Der Chorleiter Ulrich Mangold lässt die Sänger anfangs erst mal Lockerungsübungen machen. Foto: Kathrin Wesely

Die Musikakademie für Senioren nährt die Wissbegierde und die Freude am Singen und Musizieren. Sie will überdies fit und glücklich machen. Und gesellig ist sie auch noch.

S-West - Duwiduwiduwiduwidu“. Etwa 50 Ruheständler singen sich im Paul-Gerhardt-Gemeindezentrum warm. Ohren und Kiefer haben sie bereits gelockert, die Beine geerdet, den Stand gefestigt. Die Chorprobe mit Ulrich Mangold kann beginnen. Einmal wöchentlich treffen sich die Sänger im Westen, um gemeinsam klassische Chorliteratur, internationale Volkslieder, Schlager oder Gospelsongs einzustudieren. „Der Frühling ist ausgebrochen!“, ruft Mangold seinen Sängern aufmunternd zu. Doch die Herrschaften sind schon von allein ganz Sonnenschein, da könnte es draußen Bindfäden regnen. Sie kommen gern zu ihrem wöchentlichen Singtermin.

Die Fähigkeiten und Erfahrungen, die seine Chormitglieder mitbringen, seien sehr unterschiedlich, sagt der Kirchenmusiker Mangold. „Manche singen schon ihr Leben lang. Andere haben früher mal gesungen, im Berufsleben aber nicht mehr die Zeit dafür gefunden, und im Alter gab’s keine Möglichkeit mehr.“ Denn leistungsorientierte Chöre würden keine Senioren aufnehmen, erklärt Mangold. Die Sänger selbst wollten meist auch gar nicht in irgendeinem Vorsingen brillieren, „es geht ihnen hauptsächlich um die Freude am Singen“. Aber klandestin im Kämmerlein singen die Herrschaften auch nicht. Beim Kirchentag und bei der Waldweihnacht der Förster mussten sie ran.

Weil die Möglichkeiten zum Mitsingen und -musizieren für Ältere rar ist, kam Mangold die Idee, für diesen Personenkreis passgenaue Angebote zu entwickeln. 2012 gründete sich auf seine Initiative der Verein Musikakademie für Senioren Baden-Württemberg, im Jahr darauf wurde das erste Programm gedruckt, ein Chor, ein Orchester und eine Band formierten sich. Die Akademie bietet ihren Eleven seither neben den regelmäßigen Musikproben auch Vorträge, Seminare, Workshops und Exkursionen. Ihr Ziel ist es, die Senioren durch anspruchsvolle musikpädagogische Angebote zusammenzuführen und zu fördern. Manchem Teilnehmer eröffne sich die Chance, „Kinder- oder Jugendträume zu verwirklichen“, sagt Mangold, der im Verein als künstlerischer Leiter fungiert.

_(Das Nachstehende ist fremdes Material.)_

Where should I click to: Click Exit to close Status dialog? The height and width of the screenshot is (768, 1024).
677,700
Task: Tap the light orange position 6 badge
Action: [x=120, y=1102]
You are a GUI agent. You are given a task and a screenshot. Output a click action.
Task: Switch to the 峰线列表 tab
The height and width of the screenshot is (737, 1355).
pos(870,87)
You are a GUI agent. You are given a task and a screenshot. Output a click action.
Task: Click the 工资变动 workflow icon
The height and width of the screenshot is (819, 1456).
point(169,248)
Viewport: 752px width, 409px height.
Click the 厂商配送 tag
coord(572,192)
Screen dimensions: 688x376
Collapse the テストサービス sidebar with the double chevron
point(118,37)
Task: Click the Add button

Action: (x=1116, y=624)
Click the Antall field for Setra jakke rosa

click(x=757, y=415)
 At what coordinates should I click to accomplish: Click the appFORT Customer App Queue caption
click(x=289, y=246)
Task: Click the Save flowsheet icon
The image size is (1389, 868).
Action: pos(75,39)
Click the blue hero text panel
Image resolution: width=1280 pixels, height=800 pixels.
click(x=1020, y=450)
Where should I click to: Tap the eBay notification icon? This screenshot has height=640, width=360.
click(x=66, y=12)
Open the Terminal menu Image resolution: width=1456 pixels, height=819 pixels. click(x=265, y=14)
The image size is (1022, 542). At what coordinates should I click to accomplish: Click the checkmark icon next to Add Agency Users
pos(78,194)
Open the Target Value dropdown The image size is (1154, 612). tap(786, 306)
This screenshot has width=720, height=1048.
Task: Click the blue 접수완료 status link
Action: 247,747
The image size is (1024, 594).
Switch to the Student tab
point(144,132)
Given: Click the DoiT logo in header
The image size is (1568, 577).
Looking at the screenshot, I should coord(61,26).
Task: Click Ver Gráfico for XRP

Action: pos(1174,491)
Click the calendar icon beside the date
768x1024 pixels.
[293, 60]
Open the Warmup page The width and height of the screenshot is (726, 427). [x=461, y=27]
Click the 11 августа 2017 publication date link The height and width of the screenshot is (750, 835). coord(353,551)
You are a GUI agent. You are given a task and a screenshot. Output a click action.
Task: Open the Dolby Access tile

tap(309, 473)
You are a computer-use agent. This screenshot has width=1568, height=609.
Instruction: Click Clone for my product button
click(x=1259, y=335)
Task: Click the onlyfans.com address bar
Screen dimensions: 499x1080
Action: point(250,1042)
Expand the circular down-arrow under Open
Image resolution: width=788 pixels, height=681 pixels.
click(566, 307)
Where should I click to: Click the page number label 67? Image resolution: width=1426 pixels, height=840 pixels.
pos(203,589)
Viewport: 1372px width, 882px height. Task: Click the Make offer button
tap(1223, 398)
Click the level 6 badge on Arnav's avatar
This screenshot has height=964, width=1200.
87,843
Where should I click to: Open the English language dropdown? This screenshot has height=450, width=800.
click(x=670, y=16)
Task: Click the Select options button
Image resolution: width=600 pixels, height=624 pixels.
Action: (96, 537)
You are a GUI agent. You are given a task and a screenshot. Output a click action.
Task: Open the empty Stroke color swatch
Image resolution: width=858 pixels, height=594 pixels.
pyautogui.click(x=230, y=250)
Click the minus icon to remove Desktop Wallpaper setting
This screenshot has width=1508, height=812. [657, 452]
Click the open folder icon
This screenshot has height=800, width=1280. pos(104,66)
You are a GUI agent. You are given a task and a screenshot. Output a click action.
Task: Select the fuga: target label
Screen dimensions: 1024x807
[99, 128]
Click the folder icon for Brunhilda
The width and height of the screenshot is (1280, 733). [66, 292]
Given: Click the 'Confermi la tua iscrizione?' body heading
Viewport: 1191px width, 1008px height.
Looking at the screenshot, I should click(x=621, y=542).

Gerne betont er auch, welche weiteren Aspekte des Lebens die Akademie positiv beeinflusst. „Das gemeinsame Singen, Musizieren und Studieren im Rahmen der Musikakademie führt Menschen zusammen und ist ein wichtiger Beitrag gegen soziale Vereinsamung im Alter.“ Auch intellektuell würden die Teilnehmer auf Trab gehalten, weil Lernen geistig fit halte. Zudem würden die eigenen Ressourcen gestärkt: „Das aktive Musizieren weckt die Lebensfreude, stärkt das Vertrauen in die eigenen Fähigkeiten und trägt zu einer positiven Lebenseinstellung bei.“ Ein wichtiger Aspekt sei auch, dass die Proben und Seminare tagsüber stattfinden. „Da haben die Leute Zeit.“

Mit der Musikakademie für Senioren hat Mangold offenbar einen Nerv getroffen, der Zulauf ist enorm. Mehr als 130 Mitglieder zählt der noch junge Verein, 70 Sänger umfasst der Chor, Band und Orchester können eigentlich keine neuen Musiker mehr aufnehmen. Die Leute kommen aus sämtlichen Stadtbezirken angefahren. Über eigene Räume verfügt der Verein nicht. Aber für die Musikproben darf der Verein Räume im Paul-Gerhardt-Gemeindezentrum nutzen, und Mangold ist als Kantor und Organist an der Paul-Gerhardt- und an der Diakonissenkirche gut vernetzt und stets um komfortabel erreichbare Veranstaltungsorte bemüht wie den Treffpunkt 50 Plus am Rotebühlplatz oder den Hospitalhof, wo am heutigen Montag eine neue Veranstaltungsreihe der Musikakademie beginnt (siehe „Neue Reihe beginnt“).